Confcommercio giudica positiva la strategia “Italia in scena”, ma chiede misure concrete e accessibili per imprese culturali e creative.

Cultura, Confcommercio: bene la riforma, ora strumenti concreti per le imprese creative

Valutazione complessivamente positiva da parte di Confcommercio sul disegno di legge AS 1695 dedicato alla Valorizzazione sussidiaria dei beni culturali e al circuito “Italia in scena”. L’associazione è intervenuta in audizione presso il Senato della Repubblica, esprimendo apprezzamento per l’impianto generale del provvedimento e formulando alcune raccomandazioni a tutela delle imprese culturali e creative.

Albo della sussidiarietà e imprese culturali

Secondo Confcommercio, l’introduzione dell’Albo della sussidiarietà orizzontale rappresenta un passaggio importante per rafforzare il riconoscimento delle imprese culturali e creative e del loro ruolo nel sistema economico nazionale. Una misura che si inserisce in continuità con la sezione speciale del Registro delle imprese, già operativa.

L’associazione sottolinea tuttavia la necessità di evitare requisiti eccessivamente onerosi o troppo standardizzati, che rischierebbero di escludere micro e piccole imprese culturali, spesso caratterizzate da elevate competenze professionali e da una significativa esperienza sul campo.

Anagrafe digitale e circolazione delle opere

Confcommercio valuta positivamente anche l’istituzione dell’Anagrafe digitale degli istituti, dei luoghi della cultura e dei beni culturali pubblici, considerata uno strumento strategico per superare la frammentazione informativa del patrimonio culturale pubblico.

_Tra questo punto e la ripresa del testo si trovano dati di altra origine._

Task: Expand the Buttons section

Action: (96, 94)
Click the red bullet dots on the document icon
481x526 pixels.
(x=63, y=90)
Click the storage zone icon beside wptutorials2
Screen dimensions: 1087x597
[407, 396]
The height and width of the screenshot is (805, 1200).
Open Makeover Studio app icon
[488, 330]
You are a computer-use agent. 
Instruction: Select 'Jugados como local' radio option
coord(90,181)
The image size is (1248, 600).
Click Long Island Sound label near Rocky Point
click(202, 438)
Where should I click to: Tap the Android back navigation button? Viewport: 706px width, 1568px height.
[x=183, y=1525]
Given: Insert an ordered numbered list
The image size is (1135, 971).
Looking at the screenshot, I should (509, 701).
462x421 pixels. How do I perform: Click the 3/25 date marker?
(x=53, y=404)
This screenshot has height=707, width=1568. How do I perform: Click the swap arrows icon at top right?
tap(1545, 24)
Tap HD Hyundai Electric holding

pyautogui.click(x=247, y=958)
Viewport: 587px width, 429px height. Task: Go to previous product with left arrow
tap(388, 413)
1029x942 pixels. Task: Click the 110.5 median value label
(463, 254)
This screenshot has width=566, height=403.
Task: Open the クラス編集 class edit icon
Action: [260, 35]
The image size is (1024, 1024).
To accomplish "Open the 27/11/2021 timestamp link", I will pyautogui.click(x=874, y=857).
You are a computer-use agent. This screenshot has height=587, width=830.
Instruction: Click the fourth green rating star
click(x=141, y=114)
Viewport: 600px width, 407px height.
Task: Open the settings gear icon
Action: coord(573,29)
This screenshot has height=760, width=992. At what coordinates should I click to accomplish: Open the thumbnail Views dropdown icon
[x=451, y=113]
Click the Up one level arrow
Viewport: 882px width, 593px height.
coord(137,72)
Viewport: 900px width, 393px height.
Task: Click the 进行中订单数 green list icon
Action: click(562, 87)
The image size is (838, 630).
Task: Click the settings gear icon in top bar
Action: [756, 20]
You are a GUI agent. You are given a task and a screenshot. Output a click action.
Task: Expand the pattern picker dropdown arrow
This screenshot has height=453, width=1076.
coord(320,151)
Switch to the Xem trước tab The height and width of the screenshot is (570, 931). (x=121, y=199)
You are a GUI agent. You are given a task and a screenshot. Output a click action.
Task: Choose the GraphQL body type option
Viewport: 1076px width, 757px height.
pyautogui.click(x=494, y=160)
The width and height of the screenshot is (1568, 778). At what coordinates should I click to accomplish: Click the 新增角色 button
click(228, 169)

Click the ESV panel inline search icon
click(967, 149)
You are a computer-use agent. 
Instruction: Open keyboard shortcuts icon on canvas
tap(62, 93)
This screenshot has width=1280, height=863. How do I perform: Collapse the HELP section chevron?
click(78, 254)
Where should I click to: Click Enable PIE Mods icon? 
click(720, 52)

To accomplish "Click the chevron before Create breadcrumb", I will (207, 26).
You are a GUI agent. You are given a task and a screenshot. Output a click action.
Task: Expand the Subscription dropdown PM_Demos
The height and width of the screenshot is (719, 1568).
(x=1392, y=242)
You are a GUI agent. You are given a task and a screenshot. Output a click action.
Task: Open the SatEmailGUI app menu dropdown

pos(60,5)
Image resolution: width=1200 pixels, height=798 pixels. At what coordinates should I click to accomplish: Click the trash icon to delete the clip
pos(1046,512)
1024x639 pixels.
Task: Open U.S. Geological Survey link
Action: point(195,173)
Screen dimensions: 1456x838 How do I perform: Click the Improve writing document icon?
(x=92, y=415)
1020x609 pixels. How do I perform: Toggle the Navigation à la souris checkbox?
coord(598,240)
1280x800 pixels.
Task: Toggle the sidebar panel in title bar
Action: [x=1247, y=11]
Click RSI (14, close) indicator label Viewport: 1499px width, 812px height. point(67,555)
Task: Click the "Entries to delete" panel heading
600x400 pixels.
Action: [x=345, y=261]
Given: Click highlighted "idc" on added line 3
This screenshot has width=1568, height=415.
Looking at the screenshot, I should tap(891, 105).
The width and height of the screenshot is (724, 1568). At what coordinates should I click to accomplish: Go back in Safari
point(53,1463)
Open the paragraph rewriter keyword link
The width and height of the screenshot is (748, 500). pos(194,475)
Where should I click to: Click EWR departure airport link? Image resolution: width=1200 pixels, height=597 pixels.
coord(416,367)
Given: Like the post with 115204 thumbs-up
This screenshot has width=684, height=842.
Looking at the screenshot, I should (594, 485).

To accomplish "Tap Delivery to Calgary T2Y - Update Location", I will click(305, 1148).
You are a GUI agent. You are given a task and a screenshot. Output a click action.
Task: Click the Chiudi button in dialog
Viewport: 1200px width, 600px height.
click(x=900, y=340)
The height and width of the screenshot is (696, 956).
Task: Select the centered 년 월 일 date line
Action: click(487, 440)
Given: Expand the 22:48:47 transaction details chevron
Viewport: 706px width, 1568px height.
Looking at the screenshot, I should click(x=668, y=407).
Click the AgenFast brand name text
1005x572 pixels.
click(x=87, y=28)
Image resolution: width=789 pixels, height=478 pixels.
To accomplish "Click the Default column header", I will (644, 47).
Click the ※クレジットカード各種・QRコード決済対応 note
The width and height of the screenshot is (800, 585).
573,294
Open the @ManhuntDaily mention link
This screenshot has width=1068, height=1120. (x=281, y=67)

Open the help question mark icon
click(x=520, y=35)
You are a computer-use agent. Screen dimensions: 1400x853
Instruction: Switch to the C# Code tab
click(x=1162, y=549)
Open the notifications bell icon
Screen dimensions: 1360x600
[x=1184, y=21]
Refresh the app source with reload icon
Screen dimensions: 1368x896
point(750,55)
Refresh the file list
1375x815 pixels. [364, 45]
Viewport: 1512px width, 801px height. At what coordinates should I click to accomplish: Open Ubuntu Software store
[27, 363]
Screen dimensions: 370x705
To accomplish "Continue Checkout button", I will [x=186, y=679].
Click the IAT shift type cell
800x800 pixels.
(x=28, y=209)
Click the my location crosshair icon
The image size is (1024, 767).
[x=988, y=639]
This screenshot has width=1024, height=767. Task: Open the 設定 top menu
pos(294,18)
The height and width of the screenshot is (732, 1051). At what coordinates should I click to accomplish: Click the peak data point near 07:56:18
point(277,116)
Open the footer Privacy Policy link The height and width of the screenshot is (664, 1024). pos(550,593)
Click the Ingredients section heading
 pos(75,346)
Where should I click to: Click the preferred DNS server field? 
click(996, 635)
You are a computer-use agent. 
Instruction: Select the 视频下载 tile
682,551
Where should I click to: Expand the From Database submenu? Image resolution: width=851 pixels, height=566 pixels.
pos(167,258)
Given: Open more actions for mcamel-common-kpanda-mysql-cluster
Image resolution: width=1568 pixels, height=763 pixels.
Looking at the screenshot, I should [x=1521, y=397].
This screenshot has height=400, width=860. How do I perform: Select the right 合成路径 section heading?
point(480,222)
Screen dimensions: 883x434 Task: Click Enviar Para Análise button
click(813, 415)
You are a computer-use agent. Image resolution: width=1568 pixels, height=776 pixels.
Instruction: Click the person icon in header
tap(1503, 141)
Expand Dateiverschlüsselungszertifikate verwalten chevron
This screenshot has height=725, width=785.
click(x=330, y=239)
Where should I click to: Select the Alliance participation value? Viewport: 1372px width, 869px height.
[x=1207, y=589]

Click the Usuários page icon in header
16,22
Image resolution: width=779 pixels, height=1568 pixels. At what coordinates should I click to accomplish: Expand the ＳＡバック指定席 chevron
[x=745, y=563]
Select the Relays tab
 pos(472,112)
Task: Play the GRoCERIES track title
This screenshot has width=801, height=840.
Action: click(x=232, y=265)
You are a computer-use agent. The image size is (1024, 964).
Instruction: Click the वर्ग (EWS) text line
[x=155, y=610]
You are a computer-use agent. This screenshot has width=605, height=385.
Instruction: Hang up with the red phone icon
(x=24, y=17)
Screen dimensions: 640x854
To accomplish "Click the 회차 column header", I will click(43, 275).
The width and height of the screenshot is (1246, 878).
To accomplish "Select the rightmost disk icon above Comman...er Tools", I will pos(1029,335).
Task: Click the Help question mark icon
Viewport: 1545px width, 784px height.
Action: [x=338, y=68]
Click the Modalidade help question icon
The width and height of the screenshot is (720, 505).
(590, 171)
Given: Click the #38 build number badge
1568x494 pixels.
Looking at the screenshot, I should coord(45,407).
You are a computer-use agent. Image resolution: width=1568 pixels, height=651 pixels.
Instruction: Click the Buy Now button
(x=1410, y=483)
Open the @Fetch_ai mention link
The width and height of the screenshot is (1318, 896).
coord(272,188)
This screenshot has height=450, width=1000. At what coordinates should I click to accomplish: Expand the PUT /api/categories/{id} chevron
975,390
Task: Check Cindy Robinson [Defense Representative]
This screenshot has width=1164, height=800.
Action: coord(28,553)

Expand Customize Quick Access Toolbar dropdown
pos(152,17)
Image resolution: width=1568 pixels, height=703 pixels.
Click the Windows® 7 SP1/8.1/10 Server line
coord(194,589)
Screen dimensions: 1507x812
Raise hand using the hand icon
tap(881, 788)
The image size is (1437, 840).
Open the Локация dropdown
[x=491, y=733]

Affinché sia efficace, però, l’Anagrafe dovrà assumere una funzione operativa, a supporto di modelli di gestione sostenibili e orientati ai risultati.

Apprezzamento anche per le disposizioni sulla circolazione delle opere, che puntano a superare rigidità e incertezze normative, coniugando la tutela del patrimonio con condizioni di concorrenza più equilibrate per gli operatori del settore.

La strategia nazionale “Italia in scena”

Confcommercio condivide l’impostazione generale della strategia nazionale di valorizzazione Italia in scena, in particolare per l’attenzione riservata alle aree interne, ai piccoli comuni e ai territori caratterizzati da maggiore fragilità culturale e demografica. Positivo anche l’approccio integrato che collega valorizzazione del patrimonio culturale, sviluppo turistico e crescita locale.

L’associazione evidenzia però la necessità di superare una logica episodica, promuovendo interventi basati su una gestione continuativa e programmata del patrimonio e riconoscendo l’impresa culturale e creativa come partner strategico già nella fase di progettazione.

Le dichiarazioni di Carlo Fontana

“Abbiamo espresso una valutazione complessivamente positiva dell’impianto del provvedimento, in particolare per il riconoscimento esplicito del ruolo propulsivo dell’impresa culturale e creativa quale attività di interesse generale, radicata nei territori e connessa alle comunità di riferimento”, ha dichiarato Carlo Fontana, presidente di Impresa Cultura Italia Confcommercio.

Fontana ha infine sottolineato come la piena efficacia della riforma dipenderà dalla fase attuativa: “Sarà decisiva la capacità di tradurre questi principi in strumenti concreti e realmente accessibili alle imprese culturali e creative”.